Collected data entries
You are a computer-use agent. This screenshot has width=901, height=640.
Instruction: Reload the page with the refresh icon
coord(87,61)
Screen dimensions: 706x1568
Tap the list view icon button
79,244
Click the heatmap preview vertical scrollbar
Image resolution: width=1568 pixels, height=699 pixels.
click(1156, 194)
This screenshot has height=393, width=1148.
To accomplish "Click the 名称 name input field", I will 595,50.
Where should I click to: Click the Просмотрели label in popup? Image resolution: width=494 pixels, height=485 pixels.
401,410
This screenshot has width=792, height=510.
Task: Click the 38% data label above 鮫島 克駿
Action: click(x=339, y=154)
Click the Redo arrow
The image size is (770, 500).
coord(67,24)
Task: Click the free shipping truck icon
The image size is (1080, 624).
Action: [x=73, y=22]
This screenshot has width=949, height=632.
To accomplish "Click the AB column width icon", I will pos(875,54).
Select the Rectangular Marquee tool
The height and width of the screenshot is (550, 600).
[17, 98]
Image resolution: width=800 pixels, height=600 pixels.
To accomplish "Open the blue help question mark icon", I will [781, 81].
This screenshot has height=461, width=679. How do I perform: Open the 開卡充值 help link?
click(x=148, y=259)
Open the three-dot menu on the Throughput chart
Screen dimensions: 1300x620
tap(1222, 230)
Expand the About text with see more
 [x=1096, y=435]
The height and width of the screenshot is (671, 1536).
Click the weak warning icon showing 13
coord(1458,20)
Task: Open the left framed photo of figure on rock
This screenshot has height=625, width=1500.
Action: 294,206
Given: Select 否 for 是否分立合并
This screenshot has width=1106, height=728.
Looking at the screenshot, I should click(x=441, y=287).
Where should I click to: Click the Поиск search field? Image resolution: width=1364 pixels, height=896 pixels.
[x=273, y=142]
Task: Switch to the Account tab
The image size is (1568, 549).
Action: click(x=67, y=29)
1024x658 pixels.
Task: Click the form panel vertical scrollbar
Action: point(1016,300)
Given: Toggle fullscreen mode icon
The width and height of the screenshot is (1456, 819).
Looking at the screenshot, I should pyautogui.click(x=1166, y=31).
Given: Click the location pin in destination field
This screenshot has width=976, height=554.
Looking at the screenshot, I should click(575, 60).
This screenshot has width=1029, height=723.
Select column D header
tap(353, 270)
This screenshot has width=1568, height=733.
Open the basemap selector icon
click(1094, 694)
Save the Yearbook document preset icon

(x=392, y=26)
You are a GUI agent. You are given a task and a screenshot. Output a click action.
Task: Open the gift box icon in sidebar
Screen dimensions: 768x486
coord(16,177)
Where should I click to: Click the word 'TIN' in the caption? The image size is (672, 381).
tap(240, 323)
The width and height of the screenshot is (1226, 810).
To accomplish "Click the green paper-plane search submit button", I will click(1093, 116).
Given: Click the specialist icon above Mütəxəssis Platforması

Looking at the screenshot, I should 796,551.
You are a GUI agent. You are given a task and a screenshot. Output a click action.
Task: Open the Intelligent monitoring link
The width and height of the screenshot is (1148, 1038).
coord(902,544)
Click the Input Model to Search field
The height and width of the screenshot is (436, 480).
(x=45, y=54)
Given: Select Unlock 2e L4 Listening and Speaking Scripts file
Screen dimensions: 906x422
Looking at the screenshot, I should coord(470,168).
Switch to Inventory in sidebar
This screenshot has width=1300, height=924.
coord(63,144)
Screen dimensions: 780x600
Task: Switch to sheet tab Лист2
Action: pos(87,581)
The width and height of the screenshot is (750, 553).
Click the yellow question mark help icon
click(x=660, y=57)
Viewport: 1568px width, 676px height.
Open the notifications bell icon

→ **What this task involves**: The required output is the complete set of records, reproduced exactly.

→ **Answer to this exercise**:
You are a computer-use agent. This screenshot has width=901, height=640.
Instruction: Reload the page with the refresh icon
coord(87,61)
Screen dimensions: 706x1568
Tap the list view icon button
79,244
Click the heatmap preview vertical scrollbar
Image resolution: width=1568 pixels, height=699 pixels.
click(1156, 194)
This screenshot has height=393, width=1148.
To accomplish "Click the 名称 name input field", I will 595,50.
Where should I click to: Click the Просмотрели label in popup? Image resolution: width=494 pixels, height=485 pixels.
401,410
This screenshot has width=792, height=510.
Task: Click the 38% data label above 鮫島 克駿
Action: click(x=339, y=154)
Click the Redo arrow
The image size is (770, 500).
coord(67,24)
Task: Click the free shipping truck icon
The image size is (1080, 624).
Action: [x=73, y=22]
This screenshot has width=949, height=632.
To accomplish "Click the AB column width icon", I will pos(875,54).
Select the Rectangular Marquee tool
The height and width of the screenshot is (550, 600).
[17, 98]
Image resolution: width=800 pixels, height=600 pixels.
To accomplish "Open the blue help question mark icon", I will [781, 81].
This screenshot has height=461, width=679. How do I perform: Open the 開卡充值 help link?
click(x=148, y=259)
Open the three-dot menu on the Throughput chart
Screen dimensions: 1300x620
tap(1222, 230)
Expand the About text with see more
 [x=1096, y=435]
The height and width of the screenshot is (671, 1536).
Click the weak warning icon showing 13
coord(1458,20)
Task: Open the left framed photo of figure on rock
This screenshot has height=625, width=1500.
Action: 294,206
Given: Select 否 for 是否分立合并
This screenshot has width=1106, height=728.
Looking at the screenshot, I should click(x=441, y=287).
Where should I click to: Click the Поиск search field? Image resolution: width=1364 pixels, height=896 pixels.
[x=273, y=142]
Task: Switch to the Account tab
The image size is (1568, 549).
Action: click(x=67, y=29)
1024x658 pixels.
Task: Click the form panel vertical scrollbar
Action: point(1016,300)
Given: Toggle fullscreen mode icon
The width and height of the screenshot is (1456, 819).
Looking at the screenshot, I should pyautogui.click(x=1166, y=31).
Given: Click the location pin in destination field
This screenshot has width=976, height=554.
Looking at the screenshot, I should click(575, 60).
This screenshot has width=1029, height=723.
Select column D header
tap(353, 270)
This screenshot has width=1568, height=733.
Open the basemap selector icon
click(1094, 694)
Save the Yearbook document preset icon

(x=392, y=26)
You are a GUI agent. You are given a task and a screenshot. Output a click action.
Task: Open the gift box icon in sidebar
Screen dimensions: 768x486
coord(16,177)
Where should I click to: Click the word 'TIN' in the caption? The image size is (672, 381).
tap(240, 323)
The width and height of the screenshot is (1226, 810).
To accomplish "Click the green paper-plane search submit button", I will click(1093, 116).
Given: Click the specialist icon above Mütəxəssis Platforması

Looking at the screenshot, I should 796,551.
You are a GUI agent. You are given a task and a screenshot. Output a click action.
Task: Open the Intelligent monitoring link
The width and height of the screenshot is (1148, 1038).
coord(902,544)
Click the Input Model to Search field
The height and width of the screenshot is (436, 480).
(x=45, y=54)
Given: Select Unlock 2e L4 Listening and Speaking Scripts file
Screen dimensions: 906x422
Looking at the screenshot, I should coord(470,168).
Switch to Inventory in sidebar
This screenshot has width=1300, height=924.
coord(63,144)
Screen dimensions: 780x600
Task: Switch to sheet tab Лист2
Action: pos(87,581)
The width and height of the screenshot is (750, 553).
Click the yellow question mark help icon
click(x=660, y=57)
Viewport: 1568px width, 676px height.
Open the notifications bell icon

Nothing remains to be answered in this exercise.